Laut Meldung der heutige Ostseezeitung (ich habe im Netz bisher keine
Bestätigung gefunden) habe die BFU in Braunschweig am 12. Mai einen In
flight - Test zum GW-Absturz durchgeführt.

Es gibt ja genug Beispiele für seriöse Flugunfallsuntersuchungen: Zunächst mal sollte per internationalen Verträgen geklärt werden, wer diese durchführt. Vielleicht kann ja ein mitlesender Experte aufklären: Wer führt die Ermittlungen? Ist das das "Unglücksland" oder das Land, wo die Airline beheimatet ist oder eine gemeinsame öffentlich nachprüfbare Kommission? Ich könnte mir nicht vorstellen, dass die USA Untersuchungen an Barbados abgeben könnte.

Bisher waren die Untersucher ein desinformierter franz. Oberstaatsanwalt und völlig ungeklärte "Experten in Paris", .

Das ist schon die erste ins Auge fallende Merkwürdigkeit.
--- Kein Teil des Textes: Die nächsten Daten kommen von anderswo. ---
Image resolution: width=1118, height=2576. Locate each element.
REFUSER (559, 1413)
Dass darüberhinaus Luftunfallsexperten - davon dürfte es wohl genügend geben - sich lieber in Schweigen hüllen, sagt m.E. schon einiges.

Wenn nun das Luftfahrtbundesamt in Braunschweig zu einem Detail Stellung nimmt, sagt das m.E.wenig.

Nehmen wir mal folgendes überspitztes Beispiel: M ist in einem etwas dubiosen Handgemenge mit einer Keule erschlagen worden. Aus politisch korrekten Gründen behauptet der Staatsanwalt: P habe ihn mit einem 15 cm langen Messer erstochen.
Um das etwas aufzuwerten wird der überaus renomierte internationale Experte Prof. Dr. Dr. X um ein Gutachten gebeten, ob man mit diesem 15 cm langen Messer jemanden tödlich verletzen kann.
Der Prof liefert ein teures 250seitiges Gutachten, das das bestätigt.

Ergo ist in dem Verfahren der überaus renomierte Prof. Dr. Dr. X mit eingebunden und in der oberflächlichen Öffentlichkeit gilt der als Bestätiger des Vorganges.